Additionally, this fall my nibbling was born, and I got to be their doula. I'm not sure that I have words yet for that experience. The whole experience was joyful and chill right up until the last 10 minutes when his heart rate dropped and stayed down. Thankfully, my SIL had a calm, skilled doctor who led the room through some quick decisions. Let's hope he doesn't scare us like that again for a long time.
All this to say, it was a BIG FUCKING YEAR. I traveled for 2 months, returned to the US, doula-ed my partner through top surgery, kicked my business back into gear, found an apartment, got a 4 year old time capsule of my stuff delivered, weathered the election season, doula-ed my nephew into the world... I was in the GOO.
When things are hard for a long time, its easy to question whether or not I'm on the right path. If I should just go for a 9-5 with health insurance and someone else worrying about keeping the lights on. For that reason, looking back at the year feels helpful. Honoring each birth - the buttery ones and the hard ones - feels necessary.
2024 Statistics
When I think back on the year, so many of my brightest moments are with my clients. I witnessed 33 souls come safely earthside this year, bringing my total birth count to 85. The humbling thrill of witnessing someone's first breath never gets old. Although I'm not a provider, I take great pride in the fact that my clients generally have a much lower than average unplanned cesarean rate.
Cesarean Rates
U.S. Average: 32.3%
IL Average: 31%
WHO Recommendation: 10-15%
My Overall Average: 11%
My 2024 Average: 6%
I won't take all the credit, but I do believe that this number does reflect the skills that I have sharpened this year. I am better able to advise clients about where they might want to go to have their baby based on their preferences. I've grown in my ability to suggest positions based on the stage of labor and the station of the baby. I am so proud that I have an excellent track record of helping clients get their breech babies turned (6 this year alone!). I've also learned some soft skills: keeping up momentum during pushing, strategizing about energy in a long active labor, and taking more of a leadership role in the birth room. I just feel more confident.

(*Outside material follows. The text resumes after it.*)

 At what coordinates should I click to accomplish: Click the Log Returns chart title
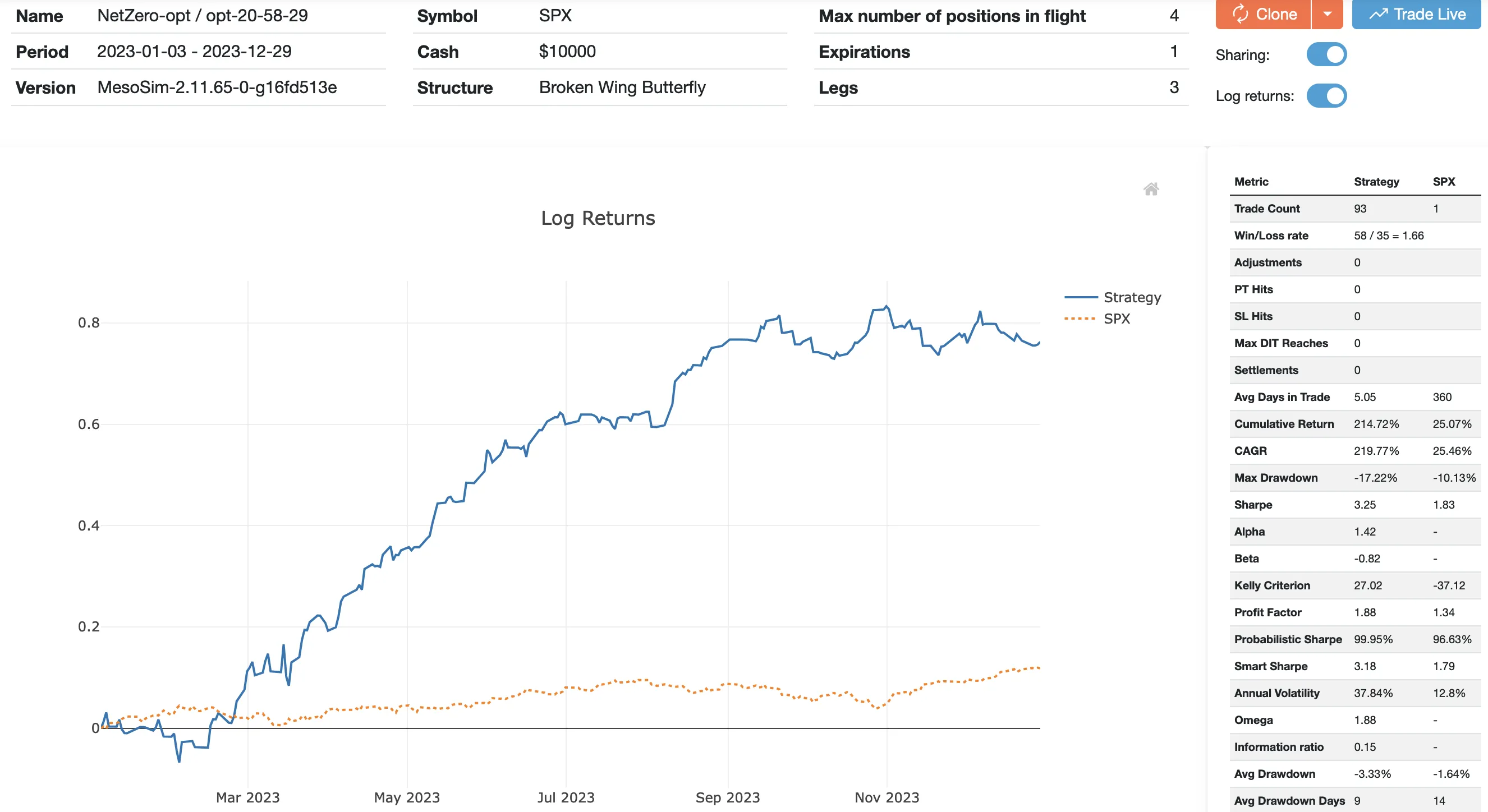[598, 218]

Most common places that my clients gave birth:
Birth Center of Chicago
Prentice
Evanston
Comfort Measures
Hydrotherapy (shower or bath): 75%
TENS: 54%
Aromatherapy: 54%
Epidural: 52%
Timing
Shortest gestation: 36+4
Longest gestation: 41+3
Average gestation: 39+6
Induction rate: 48%
Shortest labor: 4:07
Longest labor: 77:36
Average labor: 23:30
Babies:
Most common names: George (3), Adelaide (2), Ellis (2)
Smallest baby: 6lb 3oz
Biggest baby: 9lb 12oz
Average baby size: 7lb 9oz
Average APGAR at 1 min: 7
Average APGAR at 5 min: 9
6/6 (100%) of breech babies turned head down
Classes
I absolutely love teaching adults and I taught a lot this year! I ran 6 Birthing From Within series (a 4 week class) and got my Birthing From Within Childbirth Educator Certification. I also taught 11 one-off classes: a mix of Comfort & Coping and Baby Wearing. Many of my clients opt into private classes and I taught 9 of those this year. The feedback I hear most often is that my classes are hands-on and filled with practice, and that is exactly what I want to hear!

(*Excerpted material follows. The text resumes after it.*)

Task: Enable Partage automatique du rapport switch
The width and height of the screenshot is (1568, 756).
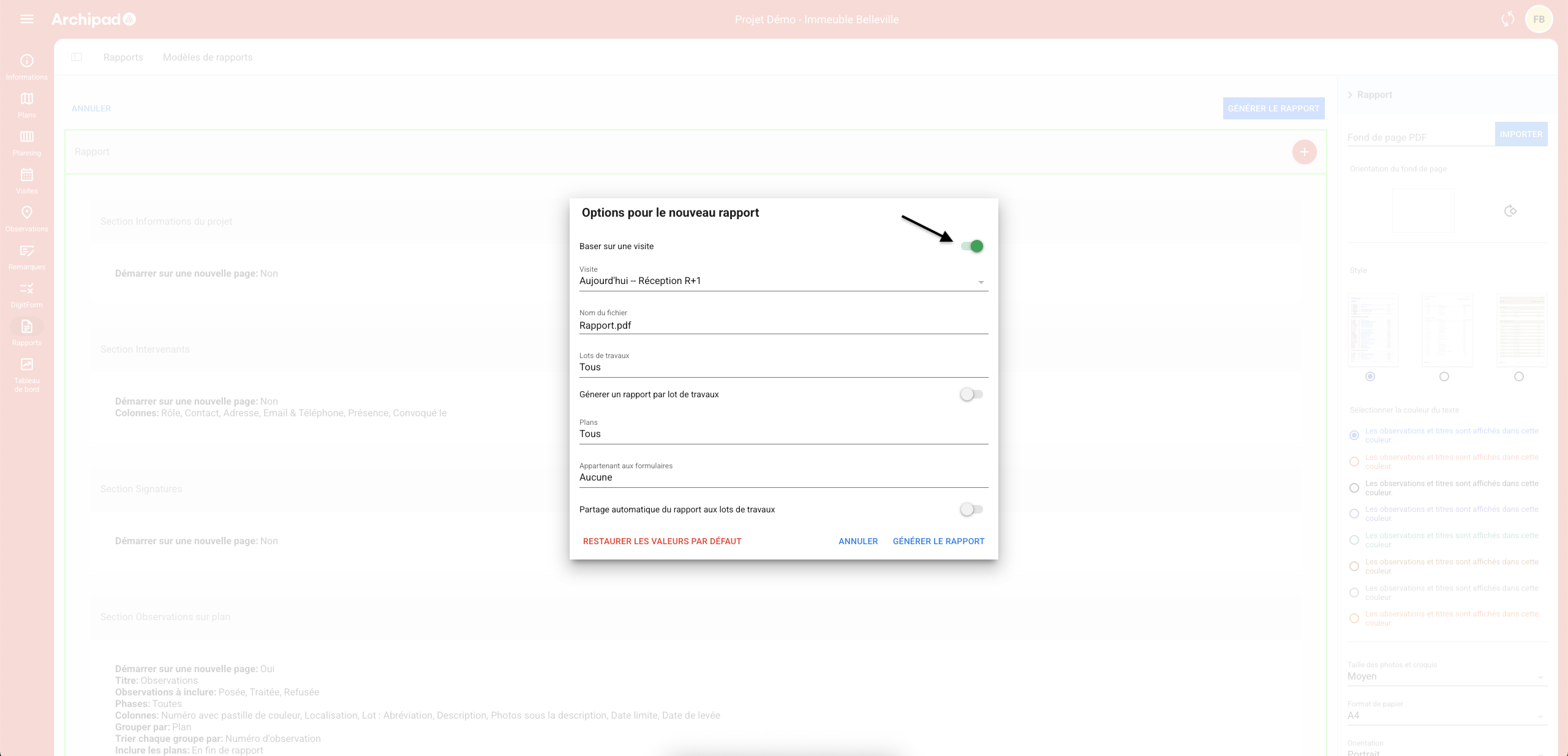Action: pyautogui.click(x=971, y=509)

In total, I served 87 families as an educator this year.
Most attended class: Comfort & Coping
Most sold out class: Birthing From Within.
Here, in December, I think I can feel my wings cracking into place. I think the goo is starting to solidify and take shape. A lesson I learned in travel, in my return, and over and over in birth: just when you think that you are out of the woods, here comes a big left turn and a whole new challenge.